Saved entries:
● ● ● ● ● ● ●

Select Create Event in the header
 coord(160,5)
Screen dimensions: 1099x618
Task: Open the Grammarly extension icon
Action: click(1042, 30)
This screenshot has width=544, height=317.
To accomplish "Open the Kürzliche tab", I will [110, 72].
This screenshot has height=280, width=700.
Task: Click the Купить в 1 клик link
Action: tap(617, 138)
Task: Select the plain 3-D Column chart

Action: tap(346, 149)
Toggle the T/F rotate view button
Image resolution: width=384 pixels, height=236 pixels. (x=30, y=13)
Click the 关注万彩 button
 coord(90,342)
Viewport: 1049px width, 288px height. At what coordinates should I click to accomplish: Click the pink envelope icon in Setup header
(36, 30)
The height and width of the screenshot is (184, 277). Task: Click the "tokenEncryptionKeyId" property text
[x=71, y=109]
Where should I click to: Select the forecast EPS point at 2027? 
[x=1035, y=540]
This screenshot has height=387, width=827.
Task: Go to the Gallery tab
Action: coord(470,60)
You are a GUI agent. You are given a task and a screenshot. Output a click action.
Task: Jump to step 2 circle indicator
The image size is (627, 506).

● ● ● ● ● ● ●

= Problem =
Retype the records above in full. Every word should match.

= Answer to the problem =
Select Create Event in the header
 coord(160,5)
Screen dimensions: 1099x618
Task: Open the Grammarly extension icon
Action: click(1042, 30)
This screenshot has width=544, height=317.
To accomplish "Open the Kürzliche tab", I will [110, 72].
This screenshot has height=280, width=700.
Task: Click the Купить в 1 клик link
Action: tap(617, 138)
Task: Select the plain 3-D Column chart

Action: tap(346, 149)
Toggle the T/F rotate view button
Image resolution: width=384 pixels, height=236 pixels. (x=30, y=13)
Click the 关注万彩 button
 coord(90,342)
Viewport: 1049px width, 288px height. At what coordinates should I click to accomplish: Click the pink envelope icon in Setup header
(36, 30)
The height and width of the screenshot is (184, 277). Task: Click the "tokenEncryptionKeyId" property text
[x=71, y=109]
Where should I click to: Select the forecast EPS point at 2027? 
[x=1035, y=540]
This screenshot has height=387, width=827.
Task: Go to the Gallery tab
Action: coord(470,60)
You are a GUI agent. You are given a task and a screenshot. Output a click action.
Task: Jump to step 2 circle indicator
The image size is (627, 506).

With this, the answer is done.